REQUIRED ACTION:
Gather all lines in the records below that include the word "will".

DATA EXTRACTS:
◆ ◆ ◆
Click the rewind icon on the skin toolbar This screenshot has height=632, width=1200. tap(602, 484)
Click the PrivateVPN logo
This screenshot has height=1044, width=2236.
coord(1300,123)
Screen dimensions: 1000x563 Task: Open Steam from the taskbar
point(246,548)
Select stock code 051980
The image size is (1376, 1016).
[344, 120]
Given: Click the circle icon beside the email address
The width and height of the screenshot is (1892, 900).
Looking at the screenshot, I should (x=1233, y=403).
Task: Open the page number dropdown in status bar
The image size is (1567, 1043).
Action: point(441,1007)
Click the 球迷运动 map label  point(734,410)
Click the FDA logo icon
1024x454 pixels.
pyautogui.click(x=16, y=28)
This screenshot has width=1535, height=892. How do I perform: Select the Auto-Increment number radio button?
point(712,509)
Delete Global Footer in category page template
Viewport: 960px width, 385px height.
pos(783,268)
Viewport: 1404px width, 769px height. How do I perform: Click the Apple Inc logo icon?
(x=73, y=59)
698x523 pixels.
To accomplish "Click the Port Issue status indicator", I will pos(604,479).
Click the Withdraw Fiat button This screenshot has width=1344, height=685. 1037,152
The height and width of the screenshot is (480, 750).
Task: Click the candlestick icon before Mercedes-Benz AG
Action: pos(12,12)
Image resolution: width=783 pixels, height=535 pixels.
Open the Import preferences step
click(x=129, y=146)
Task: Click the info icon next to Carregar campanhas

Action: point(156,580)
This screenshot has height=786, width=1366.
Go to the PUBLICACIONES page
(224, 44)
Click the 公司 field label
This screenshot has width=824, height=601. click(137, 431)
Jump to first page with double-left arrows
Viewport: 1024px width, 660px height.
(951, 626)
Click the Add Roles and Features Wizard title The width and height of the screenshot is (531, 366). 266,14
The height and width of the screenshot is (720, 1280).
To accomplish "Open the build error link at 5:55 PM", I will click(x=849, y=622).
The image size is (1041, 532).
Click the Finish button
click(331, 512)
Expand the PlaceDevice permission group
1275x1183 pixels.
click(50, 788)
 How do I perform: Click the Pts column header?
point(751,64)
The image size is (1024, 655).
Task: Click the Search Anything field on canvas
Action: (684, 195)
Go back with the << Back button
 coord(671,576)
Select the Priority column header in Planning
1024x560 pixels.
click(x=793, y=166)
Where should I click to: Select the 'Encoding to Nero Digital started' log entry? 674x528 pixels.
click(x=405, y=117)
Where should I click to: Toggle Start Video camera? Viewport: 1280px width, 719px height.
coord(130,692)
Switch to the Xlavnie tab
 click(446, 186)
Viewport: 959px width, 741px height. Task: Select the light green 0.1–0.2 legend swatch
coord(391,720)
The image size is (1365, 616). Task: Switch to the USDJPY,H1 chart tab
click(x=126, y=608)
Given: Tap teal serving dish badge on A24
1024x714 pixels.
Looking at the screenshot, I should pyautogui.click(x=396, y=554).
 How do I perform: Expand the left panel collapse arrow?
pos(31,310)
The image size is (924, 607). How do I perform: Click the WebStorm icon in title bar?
◆ ◆ ◆
SOLUTION FOR THIS PROBLEM:
To accomplish "Click the Port Issue status indicator", I will pos(604,479).
To accomplish "Open the build error link at 5:55 PM", I will click(x=849, y=622).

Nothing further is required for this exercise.